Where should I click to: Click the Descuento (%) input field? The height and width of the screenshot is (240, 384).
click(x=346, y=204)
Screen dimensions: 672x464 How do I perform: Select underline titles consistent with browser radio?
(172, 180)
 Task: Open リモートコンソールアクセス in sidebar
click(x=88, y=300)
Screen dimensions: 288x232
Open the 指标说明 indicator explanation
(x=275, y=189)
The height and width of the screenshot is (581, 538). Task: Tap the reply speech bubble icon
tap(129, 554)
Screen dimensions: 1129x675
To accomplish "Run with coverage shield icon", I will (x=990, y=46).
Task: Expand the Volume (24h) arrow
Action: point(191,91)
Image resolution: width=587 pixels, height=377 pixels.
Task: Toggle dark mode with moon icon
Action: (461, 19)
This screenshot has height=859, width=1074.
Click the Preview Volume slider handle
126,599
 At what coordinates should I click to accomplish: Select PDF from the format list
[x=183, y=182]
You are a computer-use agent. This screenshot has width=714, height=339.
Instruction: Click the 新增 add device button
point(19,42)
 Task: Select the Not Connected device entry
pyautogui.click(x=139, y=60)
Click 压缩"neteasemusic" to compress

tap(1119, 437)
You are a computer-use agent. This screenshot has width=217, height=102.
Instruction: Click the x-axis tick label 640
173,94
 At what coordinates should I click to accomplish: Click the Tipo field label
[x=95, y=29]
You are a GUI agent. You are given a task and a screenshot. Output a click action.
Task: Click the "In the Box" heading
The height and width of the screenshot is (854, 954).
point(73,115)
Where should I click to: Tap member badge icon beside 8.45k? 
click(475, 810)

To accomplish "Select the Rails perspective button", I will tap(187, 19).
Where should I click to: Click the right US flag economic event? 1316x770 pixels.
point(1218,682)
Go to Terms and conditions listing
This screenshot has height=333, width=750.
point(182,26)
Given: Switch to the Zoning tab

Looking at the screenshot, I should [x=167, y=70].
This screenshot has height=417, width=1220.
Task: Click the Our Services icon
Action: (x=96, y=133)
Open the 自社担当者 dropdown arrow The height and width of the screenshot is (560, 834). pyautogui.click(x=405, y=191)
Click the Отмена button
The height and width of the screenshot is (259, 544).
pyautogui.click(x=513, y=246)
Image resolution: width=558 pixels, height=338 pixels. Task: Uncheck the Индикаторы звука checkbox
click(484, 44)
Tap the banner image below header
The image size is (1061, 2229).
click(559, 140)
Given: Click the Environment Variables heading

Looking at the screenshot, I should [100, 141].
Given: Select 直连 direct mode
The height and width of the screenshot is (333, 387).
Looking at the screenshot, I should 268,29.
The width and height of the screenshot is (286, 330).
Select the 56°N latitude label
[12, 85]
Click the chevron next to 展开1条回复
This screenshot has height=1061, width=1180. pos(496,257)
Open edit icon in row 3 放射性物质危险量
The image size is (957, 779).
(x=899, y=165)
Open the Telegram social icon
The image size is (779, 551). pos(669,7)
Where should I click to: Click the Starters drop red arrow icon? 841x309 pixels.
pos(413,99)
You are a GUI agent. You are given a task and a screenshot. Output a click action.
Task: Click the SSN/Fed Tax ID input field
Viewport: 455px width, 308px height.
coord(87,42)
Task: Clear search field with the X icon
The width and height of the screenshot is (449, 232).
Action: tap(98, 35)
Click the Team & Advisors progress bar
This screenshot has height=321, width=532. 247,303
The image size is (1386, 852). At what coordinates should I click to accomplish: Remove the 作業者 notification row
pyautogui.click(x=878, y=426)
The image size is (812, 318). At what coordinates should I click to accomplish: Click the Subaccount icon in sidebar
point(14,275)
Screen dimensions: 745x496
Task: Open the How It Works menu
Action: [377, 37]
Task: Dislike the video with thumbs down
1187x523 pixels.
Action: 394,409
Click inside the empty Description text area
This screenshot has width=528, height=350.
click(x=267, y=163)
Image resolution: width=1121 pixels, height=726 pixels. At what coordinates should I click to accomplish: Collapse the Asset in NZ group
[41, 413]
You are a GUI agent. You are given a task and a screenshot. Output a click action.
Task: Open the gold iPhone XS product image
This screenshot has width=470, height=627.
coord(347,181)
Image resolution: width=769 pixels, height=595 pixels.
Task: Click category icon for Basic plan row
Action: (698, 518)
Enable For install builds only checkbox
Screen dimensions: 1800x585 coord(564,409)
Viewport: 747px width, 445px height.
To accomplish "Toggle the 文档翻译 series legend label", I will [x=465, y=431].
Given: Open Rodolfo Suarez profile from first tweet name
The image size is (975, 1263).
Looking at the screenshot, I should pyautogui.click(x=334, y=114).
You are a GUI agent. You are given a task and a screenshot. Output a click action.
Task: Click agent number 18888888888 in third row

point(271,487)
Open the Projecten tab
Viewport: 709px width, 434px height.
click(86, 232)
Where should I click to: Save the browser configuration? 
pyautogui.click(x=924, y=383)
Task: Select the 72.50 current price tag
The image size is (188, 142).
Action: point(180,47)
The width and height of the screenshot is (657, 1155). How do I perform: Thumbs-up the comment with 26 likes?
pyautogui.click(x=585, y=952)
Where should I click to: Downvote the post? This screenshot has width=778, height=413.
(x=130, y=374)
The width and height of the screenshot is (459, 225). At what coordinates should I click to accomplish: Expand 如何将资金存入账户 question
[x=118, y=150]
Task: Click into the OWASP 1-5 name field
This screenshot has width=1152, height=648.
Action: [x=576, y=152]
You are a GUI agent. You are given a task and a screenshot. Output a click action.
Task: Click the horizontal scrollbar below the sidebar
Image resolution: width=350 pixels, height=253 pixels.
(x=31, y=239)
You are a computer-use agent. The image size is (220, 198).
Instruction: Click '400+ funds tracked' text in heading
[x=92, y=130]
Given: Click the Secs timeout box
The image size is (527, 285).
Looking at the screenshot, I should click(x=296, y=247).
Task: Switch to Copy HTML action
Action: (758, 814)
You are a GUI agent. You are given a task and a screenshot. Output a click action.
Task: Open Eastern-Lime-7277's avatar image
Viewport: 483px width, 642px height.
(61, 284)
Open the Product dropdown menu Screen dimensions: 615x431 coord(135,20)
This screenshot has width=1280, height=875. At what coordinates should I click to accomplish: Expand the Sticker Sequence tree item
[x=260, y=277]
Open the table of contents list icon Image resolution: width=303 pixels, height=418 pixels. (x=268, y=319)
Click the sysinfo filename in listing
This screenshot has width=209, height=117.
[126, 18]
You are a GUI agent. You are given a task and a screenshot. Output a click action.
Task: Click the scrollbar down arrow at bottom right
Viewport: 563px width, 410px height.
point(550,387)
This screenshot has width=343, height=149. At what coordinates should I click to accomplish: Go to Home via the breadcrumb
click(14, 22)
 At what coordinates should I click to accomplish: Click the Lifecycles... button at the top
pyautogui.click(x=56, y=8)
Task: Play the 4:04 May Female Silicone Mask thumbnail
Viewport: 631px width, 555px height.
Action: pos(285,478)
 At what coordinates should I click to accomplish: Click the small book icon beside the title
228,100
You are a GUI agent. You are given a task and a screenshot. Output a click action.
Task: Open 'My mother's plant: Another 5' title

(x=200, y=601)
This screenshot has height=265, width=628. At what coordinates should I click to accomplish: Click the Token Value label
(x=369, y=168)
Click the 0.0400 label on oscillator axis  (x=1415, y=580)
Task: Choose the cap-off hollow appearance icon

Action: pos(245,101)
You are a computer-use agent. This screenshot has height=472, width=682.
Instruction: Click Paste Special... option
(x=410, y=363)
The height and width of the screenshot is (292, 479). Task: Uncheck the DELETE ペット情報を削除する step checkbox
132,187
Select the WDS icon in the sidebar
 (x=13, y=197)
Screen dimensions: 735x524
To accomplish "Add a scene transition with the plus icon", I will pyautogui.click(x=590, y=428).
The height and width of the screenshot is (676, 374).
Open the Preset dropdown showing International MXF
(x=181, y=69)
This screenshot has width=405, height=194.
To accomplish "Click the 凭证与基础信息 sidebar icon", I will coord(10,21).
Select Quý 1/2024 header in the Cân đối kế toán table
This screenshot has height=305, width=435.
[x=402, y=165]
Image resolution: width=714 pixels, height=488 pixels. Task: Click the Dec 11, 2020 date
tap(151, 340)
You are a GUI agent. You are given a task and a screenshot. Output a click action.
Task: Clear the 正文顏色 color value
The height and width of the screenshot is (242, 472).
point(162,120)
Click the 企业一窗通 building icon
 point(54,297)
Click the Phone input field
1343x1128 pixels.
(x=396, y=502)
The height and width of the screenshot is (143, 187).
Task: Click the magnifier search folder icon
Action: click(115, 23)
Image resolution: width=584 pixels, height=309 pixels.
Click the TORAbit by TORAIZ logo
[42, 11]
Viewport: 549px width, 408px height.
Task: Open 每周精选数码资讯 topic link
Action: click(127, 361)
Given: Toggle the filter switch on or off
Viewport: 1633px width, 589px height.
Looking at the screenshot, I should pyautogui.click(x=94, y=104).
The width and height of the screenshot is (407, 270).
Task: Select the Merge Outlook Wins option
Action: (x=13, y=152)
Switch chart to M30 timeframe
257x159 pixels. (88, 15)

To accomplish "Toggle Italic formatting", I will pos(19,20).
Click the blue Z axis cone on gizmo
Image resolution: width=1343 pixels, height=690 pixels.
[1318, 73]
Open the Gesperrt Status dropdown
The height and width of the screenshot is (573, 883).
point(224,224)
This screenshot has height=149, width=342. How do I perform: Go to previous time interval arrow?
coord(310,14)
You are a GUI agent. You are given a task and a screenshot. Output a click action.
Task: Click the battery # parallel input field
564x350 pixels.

PROBLEM TO SOLVE: Gather each line in the data that holds the string "below".

FINISHED EXERCISE:
Tap the banner image below header
Task: Click the horizontal scrollbar below the sidebar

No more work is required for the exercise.